Jesus que faz uso da mesma pedagogia do “Bom Samaritano”: “Viu”, “sentiu” compaixão e “cuidou” dele! A atitude primeira é a de enxergar a realidade à sua volta. A segunda é a de sentir aquela realidade, trazendo-a para si mesmo. E a terceira é a do cuidado, ou seja, fazer algo que seja significativo como enfrentamento daquela realidade. Na verdade, são três atitudes intrínsecas e comprometedoras que se complementam e que faz parte do Projeto Messiânico de Jesus: anunciar a Boa Nova, ensinar e libertar de todas as formas de entraves e exploração. Evidentemente que um povo faminto, com o estomago roncando, não tem motivação alguma para ouvir a Palavra.
Jesus que exerce o dom de compartilhar o alimento necessário contra a fome daquele povo. Compartilhar em forma de partilha, distribuição, divisão, repartição, repartimento. Atitude que os seus seguidores mais próximos de Jesus demoraram para entender, pois estavam mais preocupados com os recursos necessários para dar de comer a tanta gente. Aqui entra a ideia da partilha como um dom. Alguns dos nossos, nunca irão ter em si este dom, acostumados que estão em acumular mais e mais. Tem razão o Papa Francisco quando se pronunciou no IV Encontro Mundial dos Movimentos Populares: “É hora de frear a locomotiva descontrolada da ganância humana.”
Em meio a uma sociedade tão desigual como a nossa, podemos considerar o exercício da partilha como um dom que nos vem de Deus. Uma graça, uma dádiva que d’Ele recebemos. Saber compartir daquilo que temos e somos. Um dom que recebemos e que devemos colocar a serviço, como nos exorta o texto de Mateus: “De graça recebestes, de graça deveis dar!” (Mt 10,8) Nisto se resume o seguimento de Jesus, cuja missão se desenvolve em clima de gratuidade, pobreza e confiança, e comunica o bem fundamental da paz, isto é, da plena realização de todas as dimensões da vida humana. Aqueles e aquelas que com Ele caminham, são os portadores da libertação, inclusive da fome.

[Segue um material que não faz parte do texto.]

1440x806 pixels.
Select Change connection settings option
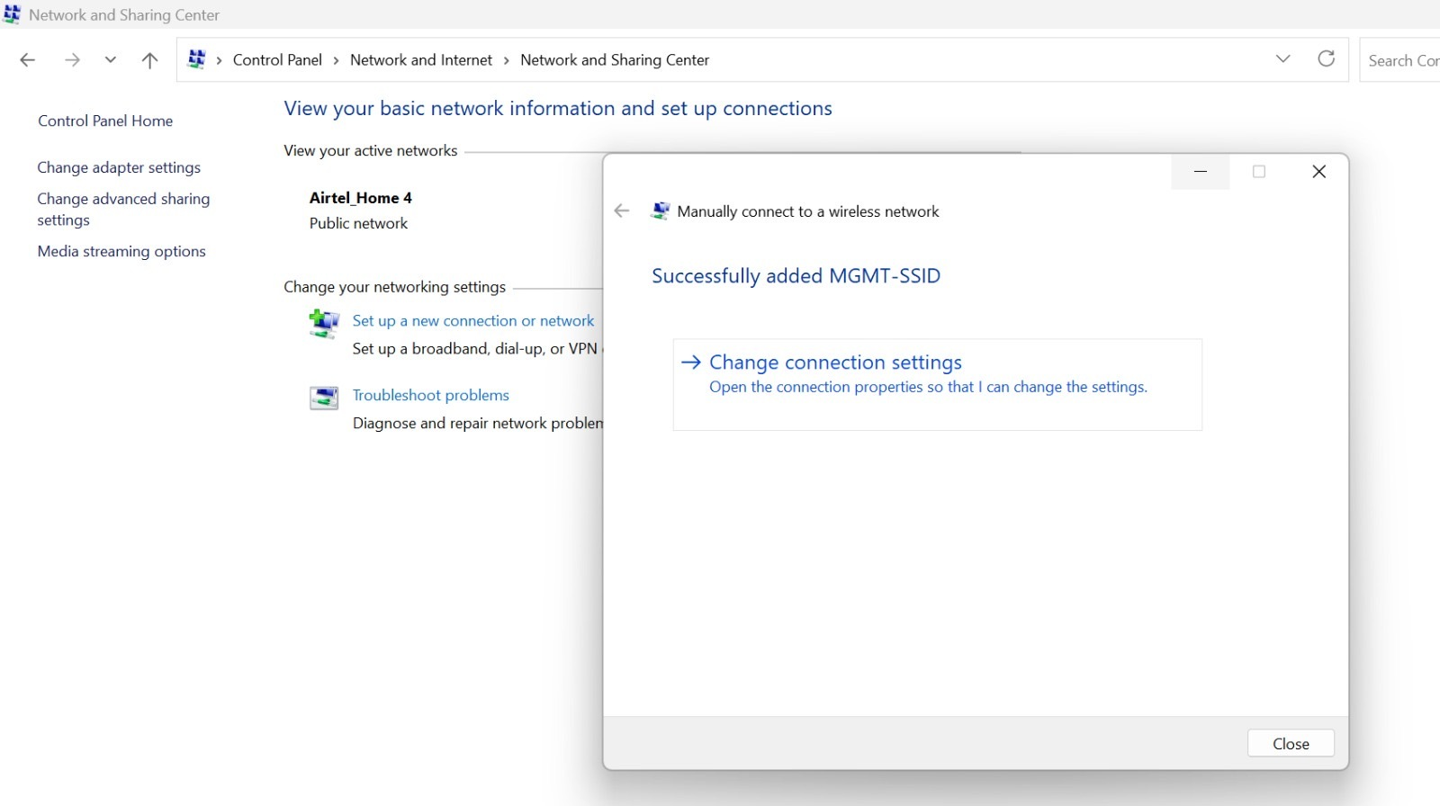click(x=835, y=362)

Enquanto Jesus está preocupado em sanar a fome da multidão, os Herodes de ontem e de hoje, celebram o banquete da morte com os poderosos. Ao contrário, Jesus celebra o banquete da vida com o povo simples. Da mesma forma como sempre fizemos nas celebrações das nossas comunidades Eclesiais de Base (CEBs), com cada um dos participantes, trazendo do pouquinho que possui, colocando na mesa da partilha. Todos comem e ainda sobra. Enquanto milhares de pessoas estão com suas casas alagadas pelas águas das chuvas, aqueles desprovidos do dom do compartilhamento preferem passar suas férias nos lugares paradisíacos. Como diz um amigo brincalhão: “qualquer coincidência, é mera semelhança”. Que possamos fazer de nossa vida aquilo que nos fora dito pelo filosofo francês Voltaire (1694-1778): “Deus concedeu-nos o dom de viver; compete-nos a nós viver bem,” preservando em nós o dom maior da partilha no banquete da vida, diria eu.
Francisco Carlos Machado Alves conhecido como Chico Machado, foi da Congregação do Santíssimo Redentor, os Redentorista, da província de São Paulo. Reside em São Felix do Araguaia no Mato Grosso e é agente de Pastoral na Prelazia de São Felix desde 1992. Sua atividade pastoral é junto aos povos indígenas da região: Xavante, Kayabi, Karajá, dentre outros. Mestre em Educação atua na formação continuada de professores Indígenas, nas escolas das respectivas aldeias.